I am rather embarrassed by this - I use RJDBC. Here's the code I include at the top of each analysis (where LINK is the connection):

drv <- JDBC(
  driverClass = "com.vertica.jdbc.Driver",
  classPath = Sys.getenv("classPath")
)

conn <- dbConnect(
  drv,
  "jdbc:vertica://LINK",
  user = Sys.getenv("vertica_user"),
  password = Sys.getenv("vertica_pw")
)

And then sql chunks and dbGetQuery(conn, query) work. I tried to set up ODBC some months ago and was not able to manage.

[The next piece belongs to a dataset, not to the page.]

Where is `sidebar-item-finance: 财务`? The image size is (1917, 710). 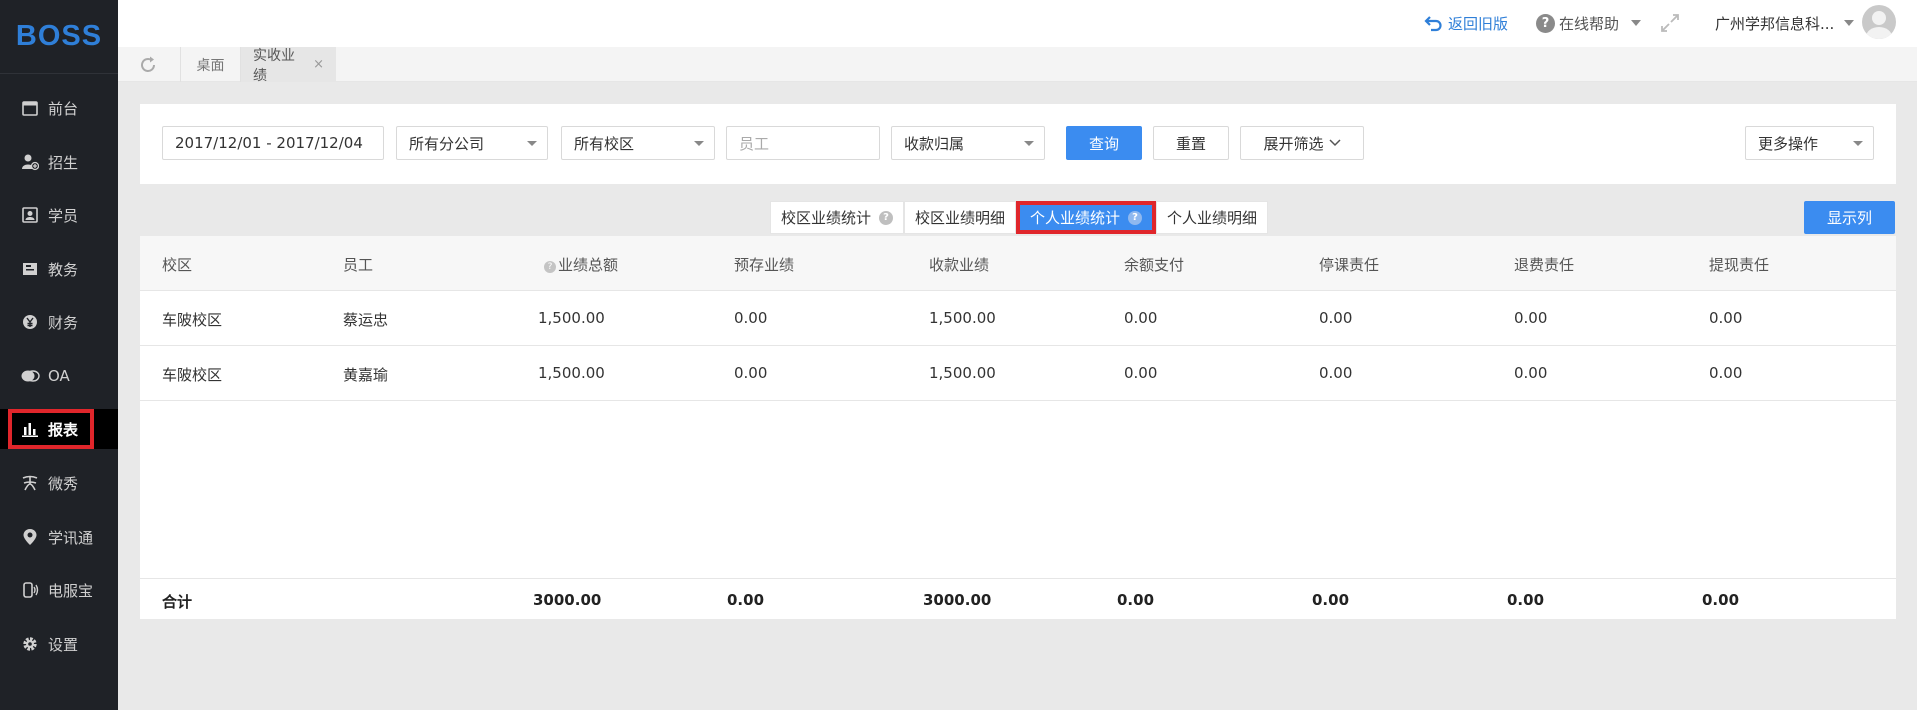 sidebar-item-finance: 财务 is located at coordinates (59, 322).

nutterb · February 12, 2018, 7:59pm

Perhaps something along the lines of:

library(dplyr)
library(purrr)
library(stringr)
library(tidyr)

x <- original_df %>% 
  # Remove the `List(` as the start and the `)` at the end
  mutate(query = str_replace_all(query, "(^List[(]|[)]$)", ""))

mapply(function(q, i){
         # Remove the rest of the parentheses.  
         # now we can split on `, `
         q <- str_replace_all(q, "([(]|[)])", "")
         # create a matrix of the split strings and convert to a tibble
         df <- as.tibble(trimws(str_split_fixed(q, ", ", 2)))
         names(df) <- c("query", "count")
         # add the ID and return the tibble
         df$id <- i
         df
       },
       q = strsplit(x$query, "),"),
       i = x$id,
       SIMPLIFY = FALSE) %>% 
  bind_rows()

For a point of reference, running this over 10,000 rows of your original_df (resampled) takes about 4.8 seconds.

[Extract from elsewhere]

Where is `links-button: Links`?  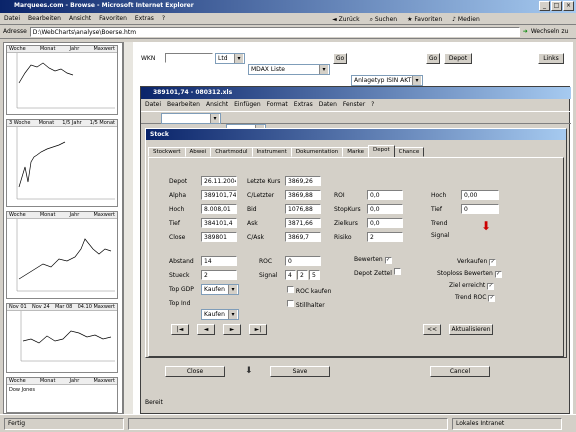
links-button: Links is located at coordinates (551, 58).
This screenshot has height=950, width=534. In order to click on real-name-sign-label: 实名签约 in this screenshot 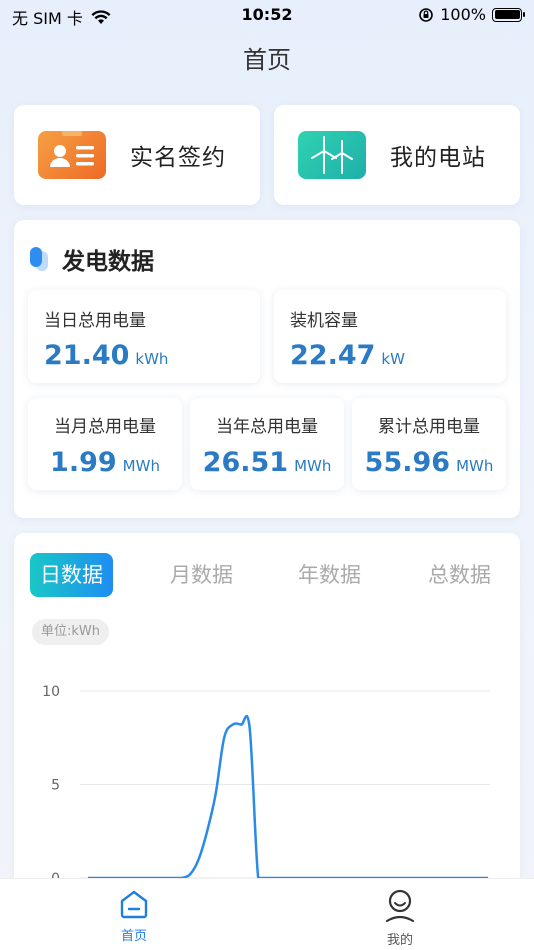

robinsones · February 12, 2018, 8:29pm

Works great, thank you!

tbradley · February 12, 2018, 8:30pm

Here is a solution using stringr, dplyr, and purrr:

original_df <- tribble(
  ~query, ~id,
  "List((slime, 2))", 1L,
  "List((gift, 3), (bear, 1))", 2L,
  "List((sugar, 10))", 3L,
  "List((fluff, 2), (pie, 5), (plum, 8), (dark, 10), (long, 2))", 4L
)


output <- original_df %>% 
  mutate(new = str_extract(query, "(?<=List\\()(.*)(?=\\))")) %>%
  group_by(id) %>% 
  nest() %>% 
  mutate(
    temp_col = map(
      data, 
      ~ str_extract_all(.x$new, "(?<=\\()(.*?)(?=\\))") %>% 
          flatten() %>% 
          map_chr(~return(.x)) %>% 
          as_tibble()
    )
  ) %>% 
  unnest(temp_col) %>% 
  separate(value, into = c("query", "count"), sep = ", ") %>% 
  select(query, count, id) %>% 
  mutate(count = as.integer(count))

That gave me this:

# A tibble: 9 x 3
  query count    id
  <chr> <int> <int>
1 slime     2     1
2 gift      3     2
3 bear      1     2
4 sugar    10     3
5 fluff     2     4
6 pie       5     4
7 plum      8     4
8 dark     10     4
9 long      2     4

> identical(output, desired_df)
[1] TRUE

As for speed, I sampled your dataset using dplyr::sample_n 10,000 times and this method took 0.12 seconds.

edgararuiz · February 12, 2018, 8:33pm

That worked against a live DB connection?